A bike trail connecting Verona, Oakmont, Penn Hills and Plum should remain as off-road as possible, use historic sites as trail heads and have plenty of restrooms and drinking fountains.

Those were the top recommendations from a survey used to gather feedback on a proposed trail linking the four communities.

Participants also preferred the longest of three proposed routes at a little less than 14 miles with about 12 miles of it off-road.

A feasibility study was done by Environmental Planning and Design of Pittsburgh (EDP) for the project.

EPD and the project’s steering committee hosted a public meeting in July and earlier this month in Penn Hills to collect more public input and update trail enthusiasts on their progress.

“We had really good feedback from the first meeting about the project in general,” EPD Associate Katherine Kovalchik said. “A lot of people were interested in having comfort amenities on the trail.”

Survey results also indicate people would use the trail for walking as well as cycling, and ride it solo or with family members. Participants also preferred it to be recreational instead of a commuter trail. Nearly 90 people took the survey.

The proposed route that received the most support starts at Steel City Rowing along Arch Street in Verona. It goes onto Penn Street, then East Railroad Avenue past the borough building, to Center Avenue and left onto Allegheny River Boulevard toward Oakmont.

A cyclotrack, or bike lane, was proposed to help navigate the boulevard section due to on-road traffic concerns. The Oakmont section goes onto Plum Street and past Creekside Park. It follows an old railroad bed along Plum Creek and behind Creekview Gardens to Milltown Community Park. The trail ends at Boyce Park in Plum.

A railroad tunnel under an active Bessemer and Lake Erie Railroad line would be utilized near the Penn Hills/Plum boarder.

Committee members said the proper owner of that stretch must be identified before they can proceed. It’s unclear if the stretch is owned by Canadian National Railway or Norfolk Southern Railway.

People can view the proposed trail at Trail alignment C is the majority selected route.

Doug Riegner, Allegheny Trail Alliance director of community relations, worked on the Great Allegheny Passage, a 150-mile trail from Pittsburgh to Cumberland, Md. He attended the most recent meeting and appreciated the public input.

“Everybody’s opinion in some way, shape or form matters,” he said. “Everybody’s lives are different. Any questions, comments, criticisms … share it with these people because they’re working hard behind the scenes when we’re doing whatever it is we do. I really hope you get all the partners involved now. I think there’s a lot of value.”

Riegner, a Penn Hills resident, also said he supports the proposed trail because it’s close to home.

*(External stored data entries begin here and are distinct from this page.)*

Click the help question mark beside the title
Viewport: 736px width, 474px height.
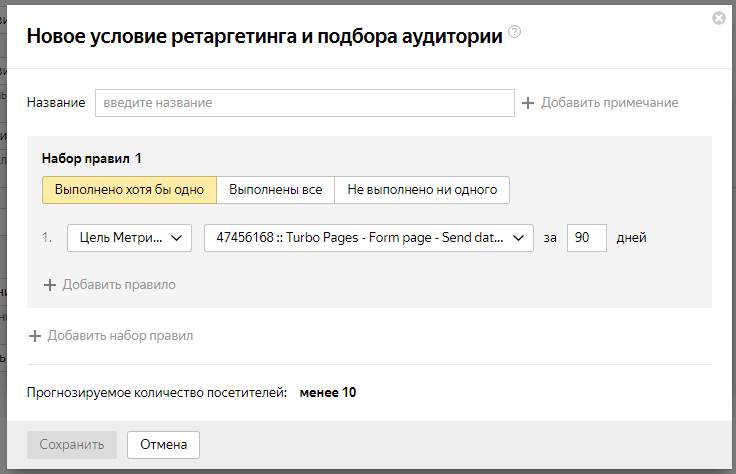515,33
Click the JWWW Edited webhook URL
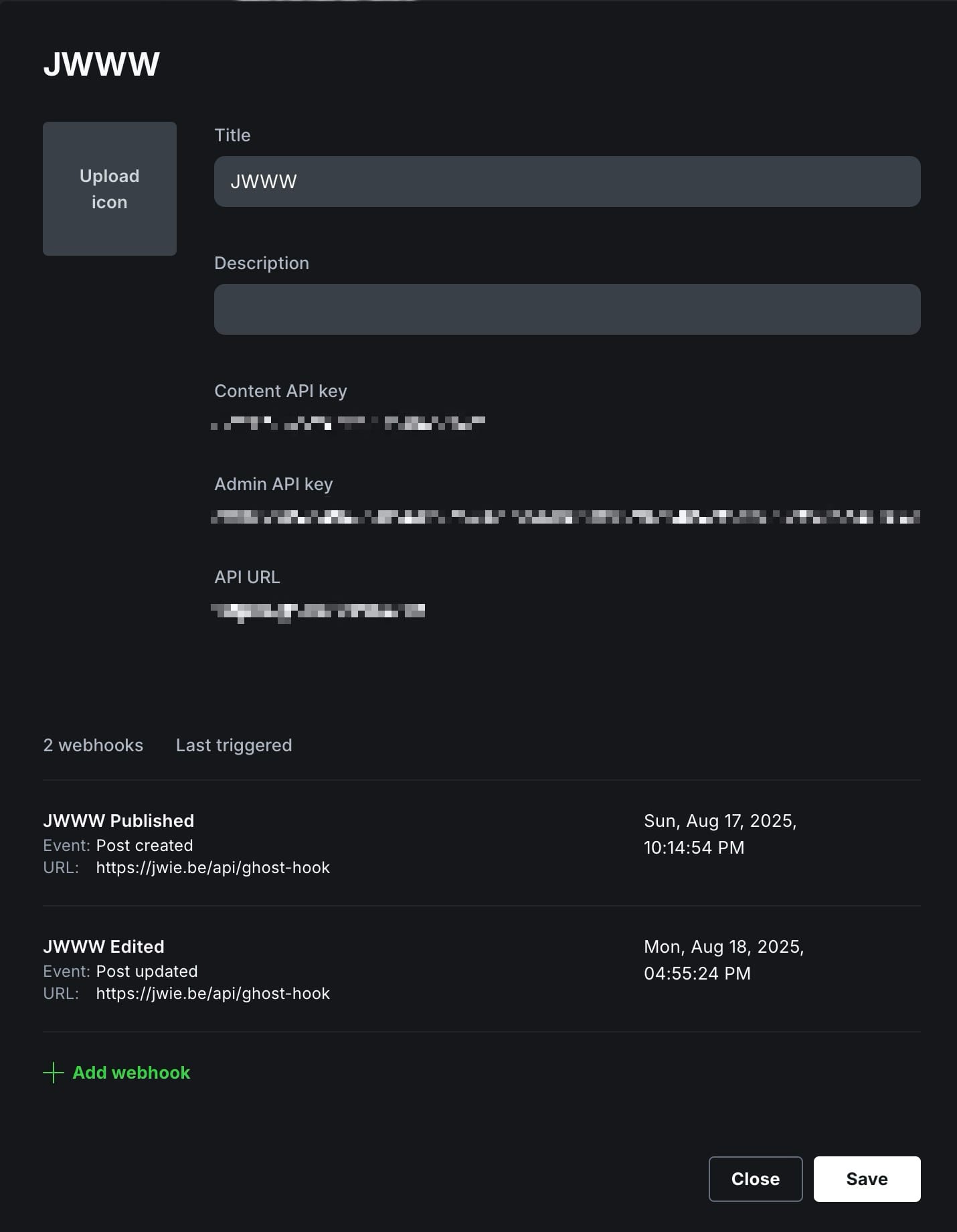The image size is (957, 1232). coord(213,994)
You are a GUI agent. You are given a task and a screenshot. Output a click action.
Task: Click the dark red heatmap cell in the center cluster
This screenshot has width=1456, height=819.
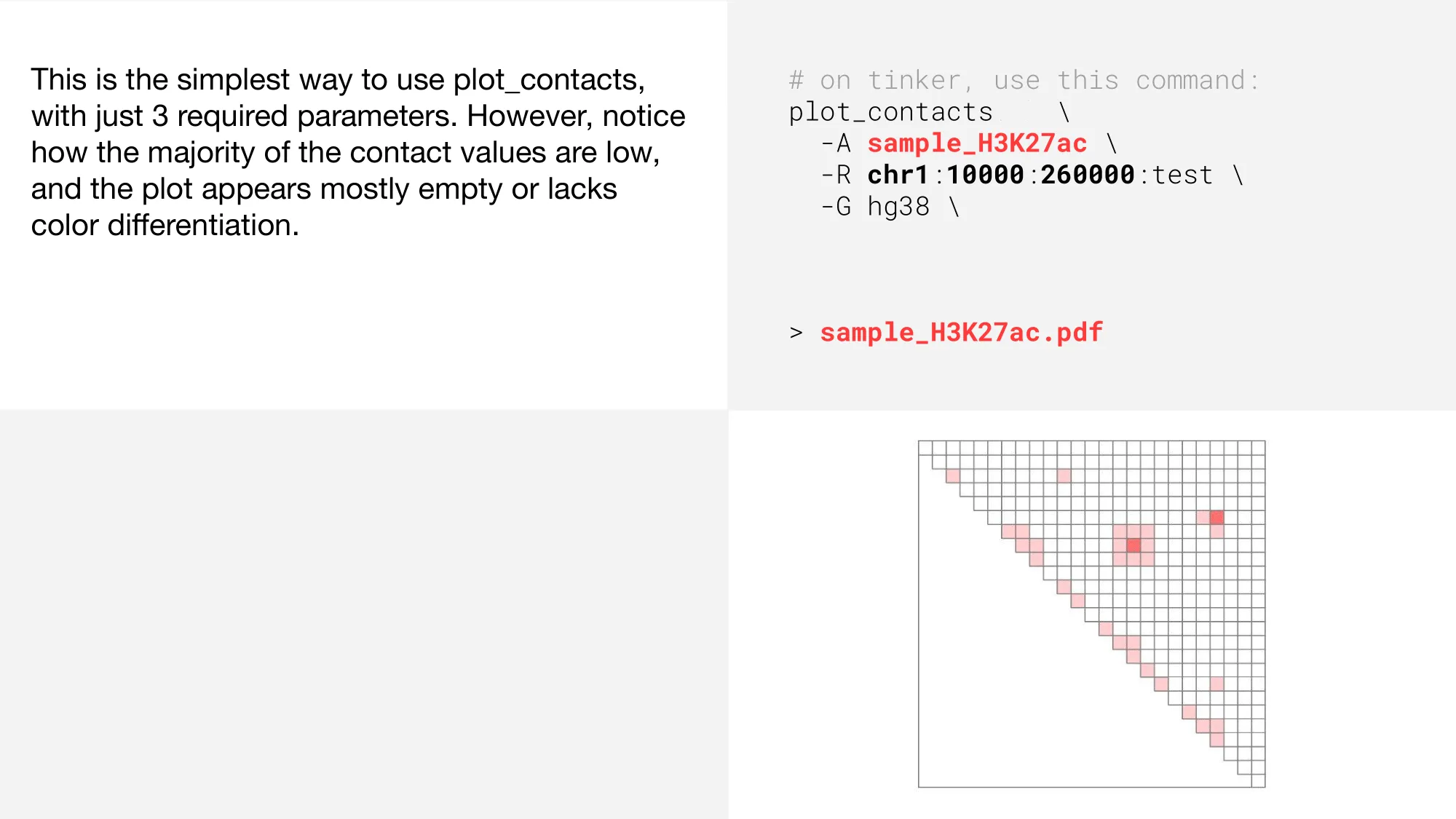[x=1133, y=545]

“It would really help me not having to drive 20, 30 miles to get to other trails,” he said. “This would make it much more accessible for me and my neighbors to go a couple miles away and maybe bike down to Oakmont and get lunch and up to Boyce Park … This trail could be a game-changer.”

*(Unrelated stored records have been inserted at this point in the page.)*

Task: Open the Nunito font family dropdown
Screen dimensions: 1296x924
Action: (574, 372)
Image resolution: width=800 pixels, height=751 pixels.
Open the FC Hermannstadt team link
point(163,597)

The study is being paid for through a $40,000 grant from the Redevelopment Authority of Allegheny County’s Active Allegheny Grant Program in partnership with the Allegheny County Health Department and the Richard King Mellon Foundation.

EPD’s final report is expected to be released by the end of the year.

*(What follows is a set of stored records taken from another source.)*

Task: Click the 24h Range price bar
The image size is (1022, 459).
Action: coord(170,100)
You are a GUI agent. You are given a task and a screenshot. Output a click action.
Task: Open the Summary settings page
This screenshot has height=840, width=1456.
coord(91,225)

Mike Forbeck, Verona parks and recreation chairman and steering committee member, said he is pleased with where the group is in the trail process.

“I think this is only the beginning, and I’m very pleased with where we are,” he said. “We’ve gotten to the point where we’ve got a lot of public input to create this corridor. We realize we’re looking at things in a more global perspective. We wanted to have a target to shoot at. Now that we have this, we’re going to go to our next phase once this is done and develop the trail itself.”

He said the committee will work with experts from the GAP trail, Montour Trail and Friends of the Riverfront as well as do fundraising to further the project.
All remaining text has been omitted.